Gifts in a Black Box
You know, December really was a busy month.
(I’ll pause for giggles, raised eyebrows or eye-rolling at my sweeping understatement.)
Like most families, we fling ourselves into the holiday season at Thanksgiving and begin a four-week run of various celebrations, including two children’s birthdays in the first week of December. (Add two pre-Christmas family celebrations and a four-day road trip to Ohio and that explains why my holiday cards might arrive by Feb. 1).
Back in September, I decided to add some mileage to this holiday marathon by joining the cast of “Holiday Road,” a musical theatre workshop produced by Ballet Austin’s community school. For 12 weeks, nearly 60 dancers, singers and actors rehearsed for two hours a week, culminating in two performances that were smack in the middle of the holiday season: Dec. 12 and 13.
“Holiday Road,” written by Danny Herman and Rocker Verastique, tells the story of a family road trip from Austin, Texas, to Christmas, Michigan, via Louisiana, Mississippi, Missouri, Indiana (don’t look at a map), and Minnesota. The family loses its way both emotionally and geographically. But the holiday spirit brings them together in the end, when they rescue a bus full of stranded schoolchildren during a fierce Minnesota blizzard.
From Dec. 4 to Dec. 13, I spent part of every day in class, rehearsal or performance. I’m no triple threat, but this show required me to sing, dance and act. I played Mrs. Peabody, a loving but stressed out assistant principal who imagines herself the Holiday Cheer Leader, in charge of everyone’s seasonal spirits. I’m also a chorus gal, so I donned reindeer antlers and pranced behind a powerful young singer playing Taylor Swift singing "Reindeer Boogie” in a Branson, Mo. holiday TV special. I strapped jingle bells on my wrists for a rock’n’roll revue in Santa Claus, Ind., and learned some hula to sing “Mele Kalikimaka” at the Mall of America in Minneapolis. In the show’s climax, I helped lead a school bus full of freezing children as we danced and shook to stay warm in “Whole Lotta Shakin’ Going On.”
After “Holiday Road” finished its two-day run, I returned to home life and work, and I found myself wondering about my time-consuming hobby. I spent 24 hours in rehearsal and in performance, I could have been addressing Christmas cards. Baking six kinds of Christmas cookies. Or sipping cocktails at holiday parties. But instead, I was cursing fishnet tights, counting triple lindys or contemplating the inflection of my opening line: “Boys, stop RUNNING!” Out of the theatre -- out of the black box -- I kept blinking, figuratively, at the light shining on my “normal” life, and asking “What was I doing in there, in that box?”
Well, I was having a hell of a lot of fun. That’s a pretty good reason. But I found more.
Being part of a cast and a giving a live performance invigorates values that are important to me, such as commitment, personal responsibility, trust, creativity, friendship and leadership. I called on every one of those during that 12-week workshop, especially in the last week. The black box turned a spotlight on those values and the light did not discriminate: it illuminated all parts of my life and found some hiding places. I welcomed their familiarity.
And then there was a newcomer.
It happened when, after a particularly stressful rehearsal marked by confusion, timidity and indecision, our director declared: “I didn’t have a career in New York because I was talented. I had a career because I was BRAVE.”
In that second, I Got It.
At the heart of bravery is judgment. No matter the venue – theatre, classroom, courtroom or conference room – being brave means making decisions about who you are, why you are there and what you are doing. Bravery is essential to creativity and arguably more important than confidence. On stage, it might make the difference between being believable and memorable -- or ignorable. To be charged with bravery is to be given permission to make decisions -- even wrong ones. When I Got It, I was thinking about how to be brave on stage and how it would help me give a better performance.

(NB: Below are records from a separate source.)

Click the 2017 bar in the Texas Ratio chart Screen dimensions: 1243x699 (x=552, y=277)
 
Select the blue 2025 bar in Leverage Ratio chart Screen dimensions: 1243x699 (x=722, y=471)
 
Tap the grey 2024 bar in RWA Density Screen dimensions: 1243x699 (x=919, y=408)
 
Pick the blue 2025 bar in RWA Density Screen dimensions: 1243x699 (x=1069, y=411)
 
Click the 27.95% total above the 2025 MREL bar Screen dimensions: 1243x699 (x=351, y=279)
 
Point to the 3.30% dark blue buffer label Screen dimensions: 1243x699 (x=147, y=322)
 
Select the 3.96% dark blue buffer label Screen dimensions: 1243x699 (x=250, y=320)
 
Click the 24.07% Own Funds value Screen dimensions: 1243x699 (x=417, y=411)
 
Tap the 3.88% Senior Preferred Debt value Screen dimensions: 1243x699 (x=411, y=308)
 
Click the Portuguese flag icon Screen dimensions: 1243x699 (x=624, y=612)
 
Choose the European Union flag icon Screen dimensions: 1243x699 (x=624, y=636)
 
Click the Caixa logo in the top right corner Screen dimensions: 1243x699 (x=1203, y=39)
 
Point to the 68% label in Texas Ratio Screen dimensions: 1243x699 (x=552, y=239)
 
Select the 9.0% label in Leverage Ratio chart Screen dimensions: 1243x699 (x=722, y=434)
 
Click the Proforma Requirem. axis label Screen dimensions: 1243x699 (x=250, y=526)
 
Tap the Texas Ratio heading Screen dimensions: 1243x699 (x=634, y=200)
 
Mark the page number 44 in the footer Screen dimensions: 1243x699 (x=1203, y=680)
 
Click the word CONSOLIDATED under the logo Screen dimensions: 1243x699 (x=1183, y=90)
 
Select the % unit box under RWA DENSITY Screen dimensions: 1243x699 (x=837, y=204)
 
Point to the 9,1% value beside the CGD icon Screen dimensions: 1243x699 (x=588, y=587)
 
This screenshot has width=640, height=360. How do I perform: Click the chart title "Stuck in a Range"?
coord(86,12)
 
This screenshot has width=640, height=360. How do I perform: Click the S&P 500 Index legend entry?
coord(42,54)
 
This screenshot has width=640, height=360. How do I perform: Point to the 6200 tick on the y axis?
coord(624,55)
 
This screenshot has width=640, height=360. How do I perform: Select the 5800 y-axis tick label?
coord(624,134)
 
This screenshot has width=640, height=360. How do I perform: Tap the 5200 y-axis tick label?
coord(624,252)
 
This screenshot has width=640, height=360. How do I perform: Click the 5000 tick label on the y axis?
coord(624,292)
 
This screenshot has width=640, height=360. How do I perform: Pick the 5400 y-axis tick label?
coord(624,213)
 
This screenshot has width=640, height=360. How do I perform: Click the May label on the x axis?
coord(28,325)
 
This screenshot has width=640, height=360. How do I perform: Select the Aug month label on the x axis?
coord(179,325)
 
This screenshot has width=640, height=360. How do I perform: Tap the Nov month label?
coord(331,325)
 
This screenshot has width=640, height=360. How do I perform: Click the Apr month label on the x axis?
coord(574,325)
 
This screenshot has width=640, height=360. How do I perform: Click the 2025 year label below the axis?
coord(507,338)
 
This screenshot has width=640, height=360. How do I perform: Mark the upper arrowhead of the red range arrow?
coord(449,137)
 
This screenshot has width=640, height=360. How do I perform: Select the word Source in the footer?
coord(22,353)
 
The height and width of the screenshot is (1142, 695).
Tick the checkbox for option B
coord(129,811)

I realized the following week, that it was also a lovely Christmas present.
As someone who struggles to keep fear and perfectionism in their place, I seized this gift with my mind, body and heart, and I am keeping it there.
Because it doesn’t fit in my baggage, and it doesn’t need to stay in a black box.

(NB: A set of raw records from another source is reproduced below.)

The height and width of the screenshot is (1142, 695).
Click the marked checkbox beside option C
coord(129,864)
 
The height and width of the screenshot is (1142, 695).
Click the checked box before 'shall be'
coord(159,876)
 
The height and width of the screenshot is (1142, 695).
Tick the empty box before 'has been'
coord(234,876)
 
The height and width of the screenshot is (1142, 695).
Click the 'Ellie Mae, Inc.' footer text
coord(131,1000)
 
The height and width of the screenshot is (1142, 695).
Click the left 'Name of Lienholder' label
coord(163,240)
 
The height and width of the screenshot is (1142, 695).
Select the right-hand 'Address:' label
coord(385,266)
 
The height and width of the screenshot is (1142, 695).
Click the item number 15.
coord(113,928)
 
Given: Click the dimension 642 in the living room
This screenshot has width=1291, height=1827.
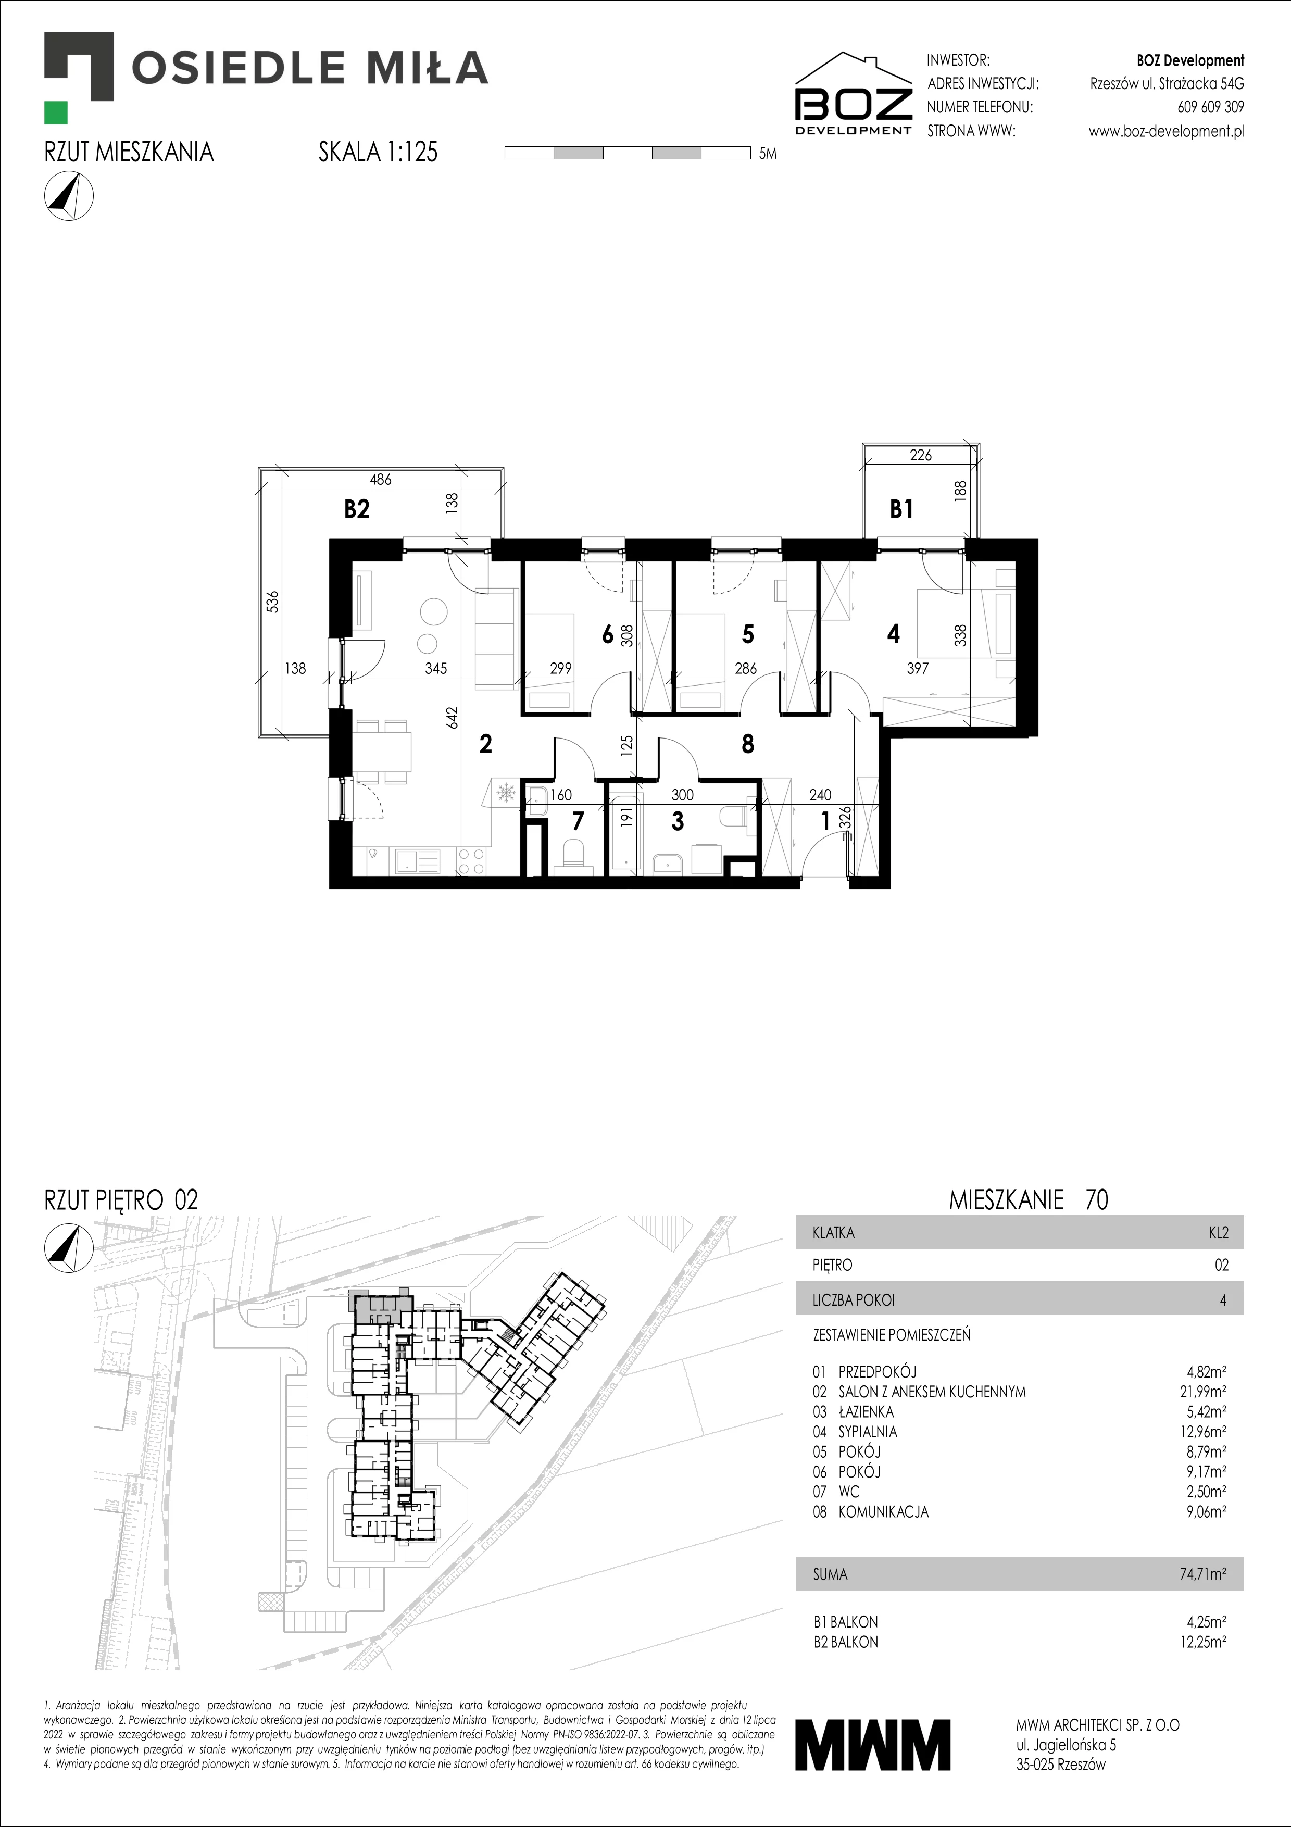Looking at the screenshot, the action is coord(453,718).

2010-Laura Bond Williams. All rights reserved.
What an outstanding post, Laura. Thank you for reminding us of the importance of bravery (as distinct from confidence, as you point out). A wonderful holiday gift, indeed. I only wish I'd seen Holiday Road! :)
ReplyDeleteWow! Thanks for reading Laura! I'll invite you to Broadway in May, our next show. That will be a whole new act of bravery.